The German Requiem by the Protestant Johannes Brahms uses freely chosen texts from the Luther Bible, not those of the Catholic liturgy, whereas the Estonian Cyrillus Kreek's Reekviem of 1927, a work commissioned by the Lutheran Church in Estonia, drew on the Latin Requiem but incorporated variations, such as the Westminster Chime or the suggestion of the chorale Christ ist erstanden. From the time of the late Romantic period onwards, the number of Requiem compositions dwindled noticeably. The importance of the text recedes in many settings in favor of the increasingly symphonic treatment of the large orchestral apparatus, as in Max Reger and Richard Wetz. These works are conceived exclusively as concert music and can only be used as such. Others emphasize the text and give their works a liturgical character again (e.g. Gabriel Fauré and Maurice Duruflé, who both omit the Dies Irae).

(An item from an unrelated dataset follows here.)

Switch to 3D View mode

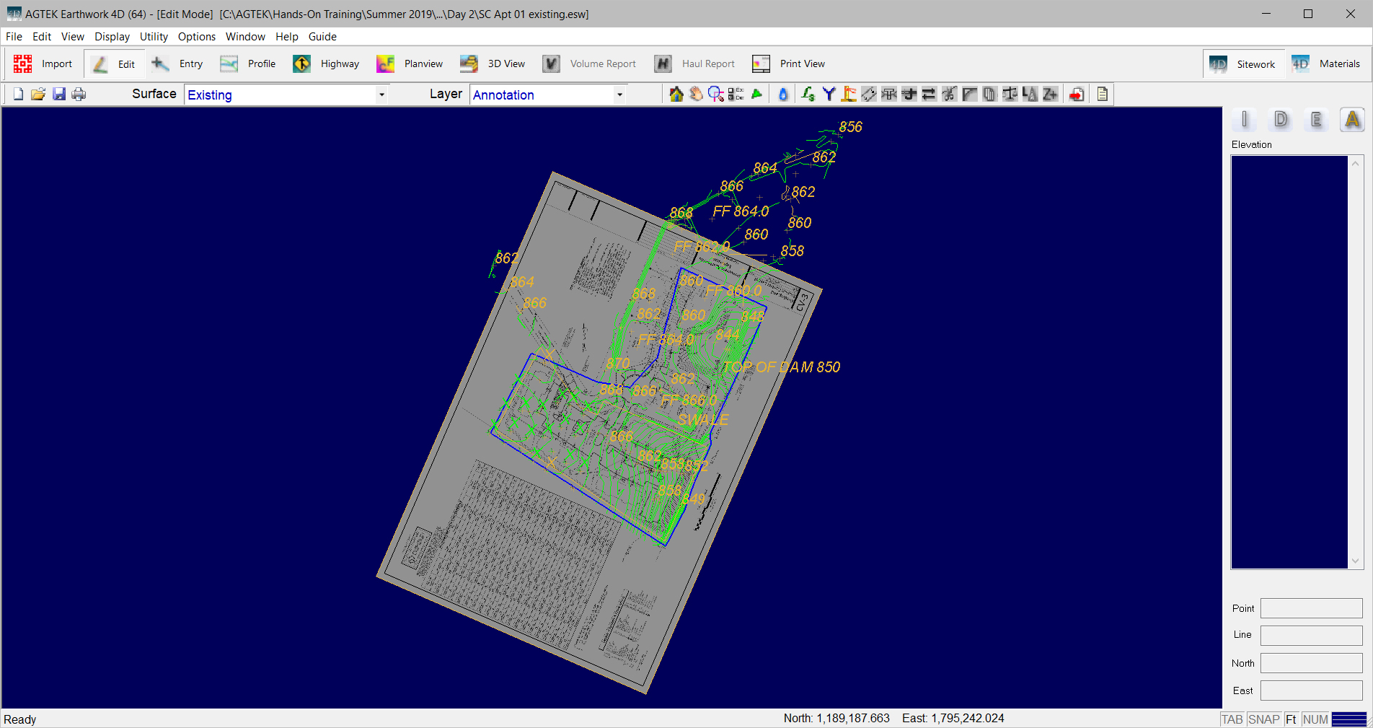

The Requiem still plays a significant role in modern music. In Benjamin Britten's setting of War Requiem, the words of the liturgy are combined with poems by the English poet Wilfred Owen. Other important compositions after the Second World War were created by Boris Blacher, György Ligeti, John Rutter, Krzysztof Penderecki, Rudolf Mauersberger, Paul Zoll (who used a German text consisting of excerpts from Ernst Wiechert's requiem mass) and Heinrich Sutermeister, Joonas Kokkonen, Riccardo Malipiero, Günter Raphael and Manfred Trojahn. Bernd Alois Zimmermann's Requiem für einen jungen Dichter (Requiem for a Young Poet), based on texts by various poets, reports and reportages, occupies a special position. Increasingly, compositions without text are appearing with the title Requiem, such as that by Hans Werner Henze, set in the form of nine sacred concertos for solo piano, concert trumpet and large chamber orchestra. On the occasion of the 100th commemorative year (2014) after the beginning of the First World War, the Ligeti student Altuğ Ünlü composed a Requiem. The "Requiem X" by the Swiss composer Christoph Schnell occupies a special position among modern requiem compositions: it is the only requiem directed by the composer that has been filmed.
The Requiem by British composer Andrew Lloyd Webber won the Grammy Award for Best Classical Contemporary Composition in 1986. Georges Delerue set the Requiem's Introit and Libera me to music for the 1991 film Black Robe.